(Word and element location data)
╔══

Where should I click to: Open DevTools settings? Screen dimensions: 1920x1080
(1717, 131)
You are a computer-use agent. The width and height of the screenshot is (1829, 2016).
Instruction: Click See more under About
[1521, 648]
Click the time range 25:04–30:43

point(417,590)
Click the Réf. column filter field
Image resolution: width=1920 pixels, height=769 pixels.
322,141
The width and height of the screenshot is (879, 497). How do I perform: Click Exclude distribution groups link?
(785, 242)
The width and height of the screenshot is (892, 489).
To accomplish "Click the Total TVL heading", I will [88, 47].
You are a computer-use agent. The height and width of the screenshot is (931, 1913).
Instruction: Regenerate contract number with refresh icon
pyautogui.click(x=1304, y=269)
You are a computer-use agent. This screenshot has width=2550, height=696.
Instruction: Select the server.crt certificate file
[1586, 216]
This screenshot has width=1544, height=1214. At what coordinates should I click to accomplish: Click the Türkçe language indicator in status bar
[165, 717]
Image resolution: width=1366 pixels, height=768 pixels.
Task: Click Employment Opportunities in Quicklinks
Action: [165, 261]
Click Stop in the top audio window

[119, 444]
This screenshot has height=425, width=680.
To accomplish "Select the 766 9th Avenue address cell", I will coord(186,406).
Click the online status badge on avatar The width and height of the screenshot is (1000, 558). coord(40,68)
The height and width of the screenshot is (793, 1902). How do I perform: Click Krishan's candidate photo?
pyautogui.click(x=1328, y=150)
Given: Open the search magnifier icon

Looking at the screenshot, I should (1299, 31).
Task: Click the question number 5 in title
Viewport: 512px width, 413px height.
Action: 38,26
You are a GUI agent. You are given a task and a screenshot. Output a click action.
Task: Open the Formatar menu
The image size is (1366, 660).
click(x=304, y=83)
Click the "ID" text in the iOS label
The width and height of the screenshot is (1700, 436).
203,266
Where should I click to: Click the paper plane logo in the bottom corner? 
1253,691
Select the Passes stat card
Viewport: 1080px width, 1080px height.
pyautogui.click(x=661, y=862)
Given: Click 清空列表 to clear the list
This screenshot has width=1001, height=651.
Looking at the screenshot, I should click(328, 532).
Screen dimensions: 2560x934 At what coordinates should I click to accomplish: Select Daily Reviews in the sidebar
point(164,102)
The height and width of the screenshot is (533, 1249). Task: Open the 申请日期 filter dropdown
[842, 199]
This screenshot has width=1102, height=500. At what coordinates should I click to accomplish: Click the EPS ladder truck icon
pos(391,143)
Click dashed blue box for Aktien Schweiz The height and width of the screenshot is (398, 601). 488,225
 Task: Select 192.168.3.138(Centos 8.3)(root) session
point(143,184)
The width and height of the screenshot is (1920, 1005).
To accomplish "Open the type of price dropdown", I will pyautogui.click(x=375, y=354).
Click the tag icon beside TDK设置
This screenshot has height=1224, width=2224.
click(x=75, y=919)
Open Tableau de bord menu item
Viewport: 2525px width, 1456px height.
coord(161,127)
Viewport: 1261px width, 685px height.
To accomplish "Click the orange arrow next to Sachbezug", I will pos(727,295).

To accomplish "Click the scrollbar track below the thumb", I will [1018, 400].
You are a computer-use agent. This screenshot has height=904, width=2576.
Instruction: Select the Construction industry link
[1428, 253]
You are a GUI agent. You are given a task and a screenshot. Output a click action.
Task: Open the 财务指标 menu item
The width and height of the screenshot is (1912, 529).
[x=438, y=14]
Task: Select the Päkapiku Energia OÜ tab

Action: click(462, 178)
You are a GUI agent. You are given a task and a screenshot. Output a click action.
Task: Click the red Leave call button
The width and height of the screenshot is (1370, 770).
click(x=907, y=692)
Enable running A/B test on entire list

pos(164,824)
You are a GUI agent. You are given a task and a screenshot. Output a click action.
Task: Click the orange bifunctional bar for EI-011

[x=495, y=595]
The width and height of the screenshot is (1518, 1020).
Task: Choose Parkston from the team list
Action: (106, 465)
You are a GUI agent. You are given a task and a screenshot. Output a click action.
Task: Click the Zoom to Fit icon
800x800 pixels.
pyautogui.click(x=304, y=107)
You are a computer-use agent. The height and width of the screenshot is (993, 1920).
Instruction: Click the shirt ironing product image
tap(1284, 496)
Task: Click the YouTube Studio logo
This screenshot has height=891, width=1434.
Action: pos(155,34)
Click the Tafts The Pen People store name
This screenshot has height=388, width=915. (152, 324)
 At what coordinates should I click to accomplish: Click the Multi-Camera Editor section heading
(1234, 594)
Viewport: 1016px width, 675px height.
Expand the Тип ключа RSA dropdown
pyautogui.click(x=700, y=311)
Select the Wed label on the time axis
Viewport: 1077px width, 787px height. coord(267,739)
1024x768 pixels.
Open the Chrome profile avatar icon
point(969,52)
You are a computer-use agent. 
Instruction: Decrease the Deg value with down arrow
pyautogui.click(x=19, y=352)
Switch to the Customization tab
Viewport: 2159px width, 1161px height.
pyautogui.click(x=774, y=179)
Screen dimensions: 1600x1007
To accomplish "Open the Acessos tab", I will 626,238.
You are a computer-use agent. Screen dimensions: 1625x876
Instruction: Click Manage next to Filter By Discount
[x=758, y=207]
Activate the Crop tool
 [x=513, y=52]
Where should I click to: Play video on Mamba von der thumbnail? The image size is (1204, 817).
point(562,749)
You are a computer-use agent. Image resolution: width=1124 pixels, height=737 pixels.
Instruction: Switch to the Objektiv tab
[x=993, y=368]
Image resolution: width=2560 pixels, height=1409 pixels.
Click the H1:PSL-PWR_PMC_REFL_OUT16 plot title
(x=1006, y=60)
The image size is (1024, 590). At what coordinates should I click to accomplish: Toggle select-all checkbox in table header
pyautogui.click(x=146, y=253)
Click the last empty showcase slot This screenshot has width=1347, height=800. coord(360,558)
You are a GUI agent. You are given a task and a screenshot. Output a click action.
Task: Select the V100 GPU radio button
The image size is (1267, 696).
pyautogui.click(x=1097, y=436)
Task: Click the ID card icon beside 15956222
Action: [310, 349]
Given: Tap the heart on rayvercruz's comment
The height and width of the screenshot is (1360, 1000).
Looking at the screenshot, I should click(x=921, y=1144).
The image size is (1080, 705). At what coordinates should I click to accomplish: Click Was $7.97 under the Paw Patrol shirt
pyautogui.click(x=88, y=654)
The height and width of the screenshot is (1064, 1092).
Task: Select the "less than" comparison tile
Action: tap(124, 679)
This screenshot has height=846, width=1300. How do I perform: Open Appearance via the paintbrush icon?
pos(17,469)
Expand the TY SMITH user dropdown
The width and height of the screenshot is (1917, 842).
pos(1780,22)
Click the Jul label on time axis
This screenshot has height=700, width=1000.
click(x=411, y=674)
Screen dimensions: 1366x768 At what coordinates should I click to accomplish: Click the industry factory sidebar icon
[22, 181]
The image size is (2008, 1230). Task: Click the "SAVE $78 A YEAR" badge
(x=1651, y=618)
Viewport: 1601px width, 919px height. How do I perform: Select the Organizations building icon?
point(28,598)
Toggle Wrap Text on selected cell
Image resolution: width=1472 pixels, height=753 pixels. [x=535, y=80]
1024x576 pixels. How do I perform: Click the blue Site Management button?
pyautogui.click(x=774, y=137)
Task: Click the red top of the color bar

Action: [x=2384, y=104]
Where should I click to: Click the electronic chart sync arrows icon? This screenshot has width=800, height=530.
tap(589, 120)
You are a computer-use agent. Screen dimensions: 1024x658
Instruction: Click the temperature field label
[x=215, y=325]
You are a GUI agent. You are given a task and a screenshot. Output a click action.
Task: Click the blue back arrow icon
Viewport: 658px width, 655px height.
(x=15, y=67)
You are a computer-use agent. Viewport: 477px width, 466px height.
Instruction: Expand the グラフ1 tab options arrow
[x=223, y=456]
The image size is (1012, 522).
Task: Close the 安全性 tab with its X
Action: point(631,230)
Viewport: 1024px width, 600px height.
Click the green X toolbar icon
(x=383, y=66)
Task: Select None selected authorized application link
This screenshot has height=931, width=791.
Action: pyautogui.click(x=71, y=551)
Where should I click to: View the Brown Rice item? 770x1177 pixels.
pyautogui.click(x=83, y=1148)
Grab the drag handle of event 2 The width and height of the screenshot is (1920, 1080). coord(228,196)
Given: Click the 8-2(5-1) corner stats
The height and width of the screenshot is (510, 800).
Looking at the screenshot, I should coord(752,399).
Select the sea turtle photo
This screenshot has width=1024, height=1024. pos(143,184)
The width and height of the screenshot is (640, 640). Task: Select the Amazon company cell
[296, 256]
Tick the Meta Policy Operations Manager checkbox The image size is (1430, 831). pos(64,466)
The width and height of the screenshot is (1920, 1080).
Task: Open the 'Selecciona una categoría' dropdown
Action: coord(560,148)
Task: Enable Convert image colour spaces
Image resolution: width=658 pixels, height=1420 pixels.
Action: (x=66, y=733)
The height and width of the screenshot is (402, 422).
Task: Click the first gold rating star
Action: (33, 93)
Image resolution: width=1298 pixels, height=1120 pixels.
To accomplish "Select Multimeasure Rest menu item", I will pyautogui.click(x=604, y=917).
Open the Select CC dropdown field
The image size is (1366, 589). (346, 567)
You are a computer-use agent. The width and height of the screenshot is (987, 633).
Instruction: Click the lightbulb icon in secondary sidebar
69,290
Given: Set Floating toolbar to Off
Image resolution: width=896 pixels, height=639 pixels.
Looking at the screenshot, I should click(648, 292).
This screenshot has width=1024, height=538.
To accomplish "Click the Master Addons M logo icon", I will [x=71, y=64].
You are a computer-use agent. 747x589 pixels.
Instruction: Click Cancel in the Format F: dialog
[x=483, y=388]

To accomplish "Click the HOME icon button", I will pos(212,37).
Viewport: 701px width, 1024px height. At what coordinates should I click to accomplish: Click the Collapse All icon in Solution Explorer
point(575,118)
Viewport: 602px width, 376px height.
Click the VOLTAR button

╚══

GOAL
Can you quote the records from the line containing "Click dashed blue" through the line containing "pos(164,824)", word for word?

ANSWER TO THE PROBLEM
Click dashed blue box for Aktien Schweiz The height and width of the screenshot is (398, 601). 488,225
 Task: Select 192.168.3.138(Centos 8.3)(root) session
point(143,184)
The width and height of the screenshot is (1920, 1005).
To accomplish "Open the type of price dropdown", I will pyautogui.click(x=375, y=354).
Click the tag icon beside TDK设置
This screenshot has height=1224, width=2224.
click(x=75, y=919)
Open Tableau de bord menu item
Viewport: 2525px width, 1456px height.
coord(161,127)
Viewport: 1261px width, 685px height.
To accomplish "Click the orange arrow next to Sachbezug", I will pos(727,295).

To accomplish "Click the scrollbar track below the thumb", I will [1018, 400].
You are a computer-use agent. This screenshot has height=904, width=2576.
Instruction: Select the Construction industry link
[1428, 253]
You are a GUI agent. You are given a task and a screenshot. Output a click action.
Task: Open the 财务指标 menu item
The width and height of the screenshot is (1912, 529).
[x=438, y=14]
Task: Select the Päkapiku Energia OÜ tab

Action: click(462, 178)
You are a GUI agent. You are given a task and a screenshot. Output a click action.
Task: Click the red Leave call button
The width and height of the screenshot is (1370, 770).
click(x=907, y=692)
Enable running A/B test on entire list

pos(164,824)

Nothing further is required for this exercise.